"Opsec" is a phrase thats uttered so much that its starting to get on my fucking nerves. On one hand its used by those who are currently engaged in a military operation, or any act of that nature. On the other hand, its used by people who shitpost all day and like to think they are doing anything of consequence. I won't deny that "opsec"(which in the way most armchair insurrectos use it should actually be called persec) is something that is important to know. Its emphasized by alot of anarchists, since they like to think that a shit ton of people are engaged in some real cool black flag shit. I personally, have not seen this to be the case. What I find to be far more common, is that anything that would actually require opsec is gimped by clever campaigns by authority. Opsec is important. But what is far more pressing is cognitive security.
Cognitive security is a depressingly underdeveloped "field". It's sparse and typically involves the discussion of defense, using the metaphor of a computer to represent the human mind. All of which is to say that its capable of being hacked and secured. Its very gross that people relate more to their minds as computers than as a part of themselves, but that's not to take away from the fact that this reductionist metaphor actually has alot of utility. The efforts of tech giants and nation-states are indeed seemingly geared at "hacking" the human brain, usually in the direction of submission and production. Cogsec's value really started to become relevant after the intentions of social networks became aware. My definition of cognitive security is the craft of protecting the mind's anti-authoritarian thought patterns.

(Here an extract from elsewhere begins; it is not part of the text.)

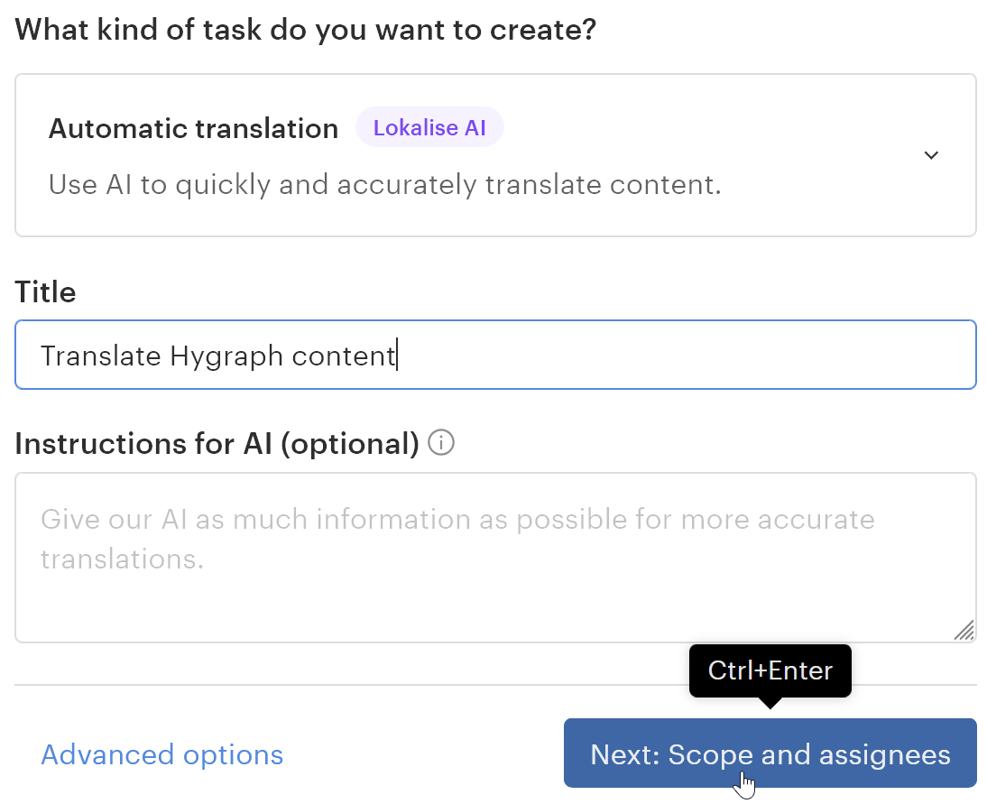987x804 pixels.
Task: Click the Instructions for AI (optional) label
Action: point(217,444)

Any good capitalist knows that you dont treat a person as human, you treat them as worker. Humans are strong, freedom oriented, suspicious and dynamic things. Workers on the other hand, get that fucking bread. The very word in fact is the first lesson in the importance of cogsec. Your brain is rewritten to be centered around your social role. When you identify as a worker, an employee or a wagie; you identify with submission itself. The effect of thinking this and saying this to yourself constantly should not be overlooked. The manager in your head becomes larger than it actually is. Often, this illusion is used to assure compliance without the use of actual force. Good cogsec is knowing this to prevent its effect. Sometimes it helps to remind yourself that you are a human rather than organic machine.

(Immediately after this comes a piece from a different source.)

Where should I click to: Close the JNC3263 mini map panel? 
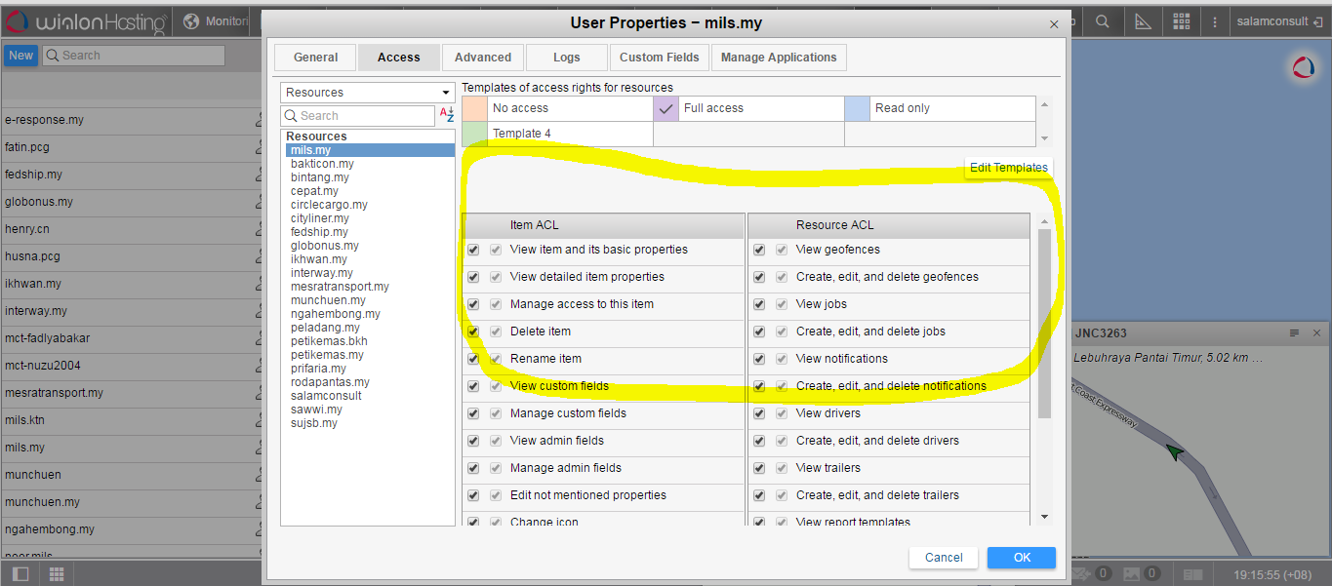coord(1316,333)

Examples of these attacks on cognitive security are everywhere in the workplace. Companies often hijack the tribalistic tendencies of humans in order to foster company culture. On job applications you are not referred to as a "food service worker" even though, to the company, that is literally what you are. "Team member" is a term that has become nearly universally adopted and with good reason. It ties your fellow employees to the idea of the company. This is an exceptionally clever breach in cogsec. If you do anything to harm the "company" you are to believe your harming your team; thus creating a highly effective measure against anyone planning any trouble. In some cases, its even more effective than normal punishment. The switch to a more "human-centered" workplace doesn't stop here. There's been a clear shift in what's seen as a "good value" in a "worker". While days long past have asked workers to show their merit and skills, something that is increasingly more valued is compliance. Key words in job ads like "team player", "friendly", and "people oriented"; are all codewords for "not willing to mess up the damn money". A worker who is inept but compliant is far more useful than one who is a aware and skilled. The higher education system, which was once a way to higher wages, works to this end as well. Rather than giving the student the skills needed for the job, degrees are used as tests of one's dedication to the system. Those who graduate are finding that its far less important what degree you have and more so that you have it.
Cogsec breaches are not only limited to working. Some of the largest breaches of cogsec happen in times of alleged "leisure". All sorts of media is designed to compromise cogsec. Most conflict presented in stories only permit state-sanctioned solutions and even if they do show radical ideas, it acts only to create the illusion of "freedom of art". Media that explores revolutionary themes, besides being garbage, does not have the goal of subversion. More often, such themes are used to make the media have higher stakes and thus increase its compelling nature. People who engage with such media, channel their anti-authoritarian tendencies into social peformance and normal behavior in the system of politics. All of which keep King Abacus both content and counting.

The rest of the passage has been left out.